A new one, “Replace the Speaker,” appeared after Speaker John A. Boehner, Republican of Ohio, allowed a vote on raising the country’s debt ceiling to move forward.

[G]rowing unease among the most passionate and motivated conservatives is complicating the re-election campaigns of many of the highest-ranking Republican leaders in Washington. Across the country, candidates like Ms. Pierson are waging what is perhaps the most forceful challenge in generations that either political party has seen from within its own ranks.

“It’s very uncommon to challenge incumbents — period. So this is truly unusual,” said Allan Lichtman, a professor of history at American University who has written about fissures in the conservative movement.

Primary campaigns against party leaders are often more of a nuisance than a serious threat, token challenges waged by local gadflies. But what is startling to Republicans this year is the sheer number of candidates who are willing to take on the party’s most powerful players in Washington, and the backing they are receiving from third-party groups.

The primaries are another measure of the internal tensions within the party, and the erosion of allegiance to it, as it seeks to maintain the enthusiasm of Tea Party supporters even as it tries to project a message with broader appeal to swing voters Republicans will need in the fall.
Mr. Lichtman said the best historical parallel was in 1938, when President Franklin D. Roosevelt tried to purge anti-New Deal conservatives from the Democratic Party. 

The odds for an upset in any of the primaries this year are small. But the election will test whether the Tea Party, a force that has helped Republicans topple Democrats in local races across the country, has become more self-destructive than advantageous.

In the House, in addition to Mr. Sessions, leaders being challenged from the right include Eric Cantor of Virginia, the majority leader, and Representative Greg Walden of Oregon, chairman of the National Republican Congressional Committee. In all, six Republican committee chairmen in the House face contested primaries, including Fred Upton of Michigan, of the Energy and Commerce Committee, and Frank D. Lucas of Oklahoma, of the Agriculture Committee.

In the Senate, the No. 1 and No. 2 Republicans are fighting off Tea Party-inspired challengers.

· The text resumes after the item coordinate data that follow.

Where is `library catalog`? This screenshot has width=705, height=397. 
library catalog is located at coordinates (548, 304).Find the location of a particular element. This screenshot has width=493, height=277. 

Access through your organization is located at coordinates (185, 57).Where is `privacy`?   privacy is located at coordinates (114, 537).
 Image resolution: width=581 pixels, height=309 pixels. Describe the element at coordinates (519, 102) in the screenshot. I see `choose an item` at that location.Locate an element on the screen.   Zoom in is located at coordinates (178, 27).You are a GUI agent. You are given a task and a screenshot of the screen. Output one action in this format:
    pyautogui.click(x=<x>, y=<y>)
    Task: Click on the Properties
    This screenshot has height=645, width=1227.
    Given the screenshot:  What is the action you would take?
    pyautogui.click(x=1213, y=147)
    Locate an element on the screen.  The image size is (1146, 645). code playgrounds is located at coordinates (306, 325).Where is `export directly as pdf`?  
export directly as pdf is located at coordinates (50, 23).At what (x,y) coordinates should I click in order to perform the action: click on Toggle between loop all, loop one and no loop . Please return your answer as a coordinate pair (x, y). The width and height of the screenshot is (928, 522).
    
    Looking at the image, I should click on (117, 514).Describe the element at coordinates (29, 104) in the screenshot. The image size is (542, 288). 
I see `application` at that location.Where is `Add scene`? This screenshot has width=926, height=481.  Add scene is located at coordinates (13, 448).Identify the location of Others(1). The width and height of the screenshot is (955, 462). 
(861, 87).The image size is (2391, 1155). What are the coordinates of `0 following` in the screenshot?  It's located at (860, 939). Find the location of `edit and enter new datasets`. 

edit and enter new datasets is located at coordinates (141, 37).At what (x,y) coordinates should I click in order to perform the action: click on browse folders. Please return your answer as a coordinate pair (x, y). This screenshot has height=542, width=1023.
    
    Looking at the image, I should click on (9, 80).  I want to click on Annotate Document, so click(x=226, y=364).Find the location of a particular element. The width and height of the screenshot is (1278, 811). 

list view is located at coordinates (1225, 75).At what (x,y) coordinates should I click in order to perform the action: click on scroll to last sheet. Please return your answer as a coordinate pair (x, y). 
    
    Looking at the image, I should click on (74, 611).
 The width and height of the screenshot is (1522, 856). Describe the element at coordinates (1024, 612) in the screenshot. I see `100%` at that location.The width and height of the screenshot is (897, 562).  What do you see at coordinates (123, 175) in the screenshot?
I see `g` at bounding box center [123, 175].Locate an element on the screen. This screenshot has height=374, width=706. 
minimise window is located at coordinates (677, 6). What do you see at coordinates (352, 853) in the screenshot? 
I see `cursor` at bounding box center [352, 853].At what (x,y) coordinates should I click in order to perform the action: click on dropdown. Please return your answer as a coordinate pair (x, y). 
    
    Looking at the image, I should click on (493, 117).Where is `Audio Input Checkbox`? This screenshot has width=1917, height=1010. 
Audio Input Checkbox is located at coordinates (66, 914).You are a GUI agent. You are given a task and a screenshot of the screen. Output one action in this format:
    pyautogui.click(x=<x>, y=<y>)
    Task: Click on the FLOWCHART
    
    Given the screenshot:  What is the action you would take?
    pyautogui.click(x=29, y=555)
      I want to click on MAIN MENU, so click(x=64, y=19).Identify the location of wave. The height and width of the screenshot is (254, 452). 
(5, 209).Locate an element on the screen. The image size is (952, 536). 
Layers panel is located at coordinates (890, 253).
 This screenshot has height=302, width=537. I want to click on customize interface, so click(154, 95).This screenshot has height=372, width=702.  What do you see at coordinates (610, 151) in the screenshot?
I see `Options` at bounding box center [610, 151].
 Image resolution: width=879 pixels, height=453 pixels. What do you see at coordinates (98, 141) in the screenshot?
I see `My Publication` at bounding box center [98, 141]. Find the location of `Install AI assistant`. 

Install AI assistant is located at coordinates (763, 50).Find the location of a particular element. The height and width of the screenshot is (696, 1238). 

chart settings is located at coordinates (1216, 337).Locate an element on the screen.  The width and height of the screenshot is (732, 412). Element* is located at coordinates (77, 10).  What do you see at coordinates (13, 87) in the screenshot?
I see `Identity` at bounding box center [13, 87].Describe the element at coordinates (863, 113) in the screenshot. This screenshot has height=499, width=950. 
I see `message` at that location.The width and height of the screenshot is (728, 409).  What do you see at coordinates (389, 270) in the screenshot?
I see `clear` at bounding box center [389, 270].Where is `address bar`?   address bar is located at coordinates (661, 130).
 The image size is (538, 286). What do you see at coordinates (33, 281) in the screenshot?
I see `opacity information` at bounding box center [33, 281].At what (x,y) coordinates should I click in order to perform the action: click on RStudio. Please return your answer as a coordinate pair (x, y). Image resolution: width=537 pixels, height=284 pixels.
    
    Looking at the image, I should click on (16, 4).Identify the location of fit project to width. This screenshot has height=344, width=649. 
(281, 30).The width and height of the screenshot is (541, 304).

These politicians, many of them in their 30s and 40s, take a less deferential view toward their party leaders, revealing how divisions among Republicans have become ideological as well as generational.

Here in Texas, Ms. Pierson, who is two decades Mr. Sessions’s junior, focuses most of her sharp attacks not on President Obama or Democrats, but on Republicans. After a long day that included an interview with the talk show host Glenn Beck at his studios just outside Dallas (“Republicans are worthless,” Mr. Beck muttered to her off camera) and meetings with people she hoped would donate to her campaign, Ms. Pierson stopped in University Park to meet with potential donors and supporters. She also has the backing of FreedomWorks, Tea Party Express and Sarah Palin.

There is more to the article on additional races.  While most of these primary challengers will go down to defeat, they serve two purposes: (i) they will drain campaign funds from the general elections, and (ii) they will force incumbents to shift rightward and embrace more extremist positions which could hurt them come the general election and play to the advantage of Democrats.